#### Aim of the task
From the line containing "Viewport: 442px width, 274px height." down to the final line of the entries below, quote every line verbatim. Exclude pictures.

Screenshot grounding data:
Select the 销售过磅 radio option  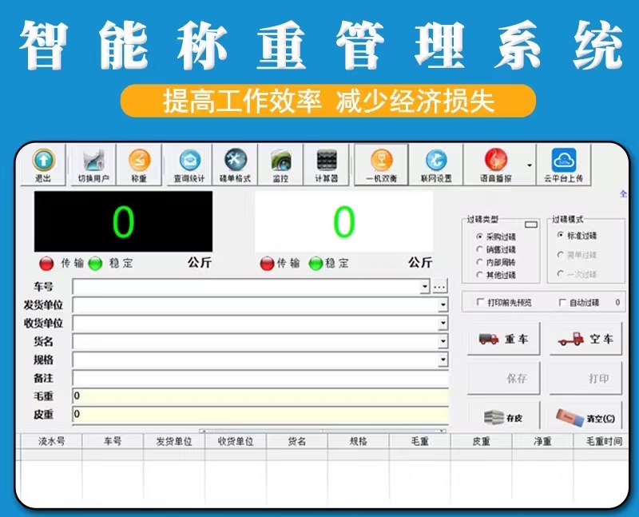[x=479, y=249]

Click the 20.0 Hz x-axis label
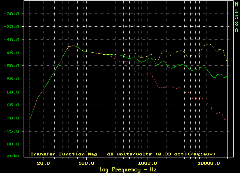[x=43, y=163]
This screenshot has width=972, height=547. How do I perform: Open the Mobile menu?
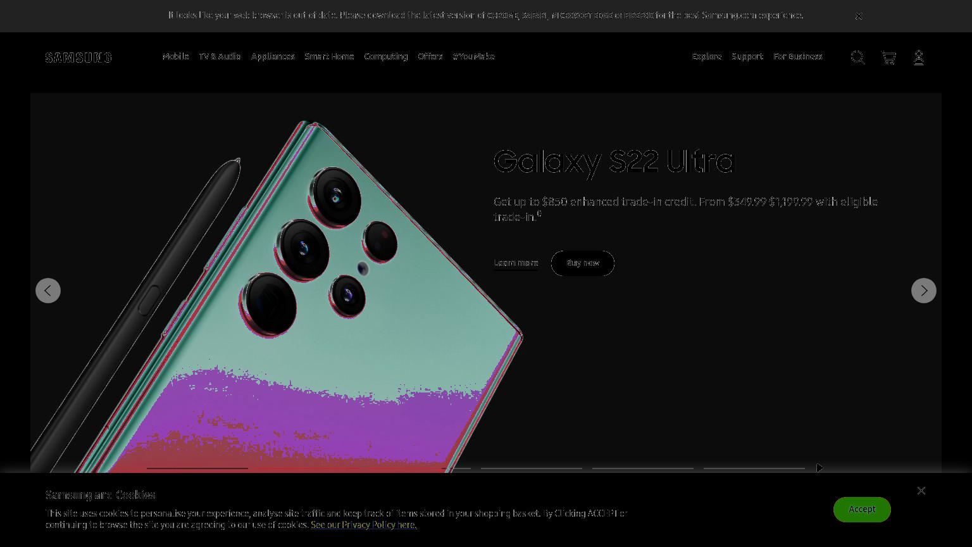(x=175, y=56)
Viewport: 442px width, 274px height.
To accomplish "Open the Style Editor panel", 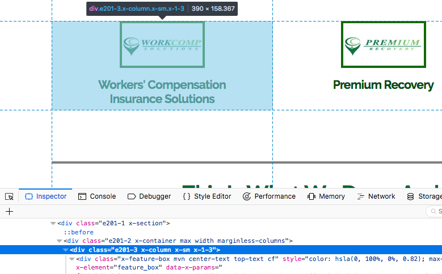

#### Your response
Viewport: 442px width, 274px height.
To accomplish "Open the Style Editor panel", 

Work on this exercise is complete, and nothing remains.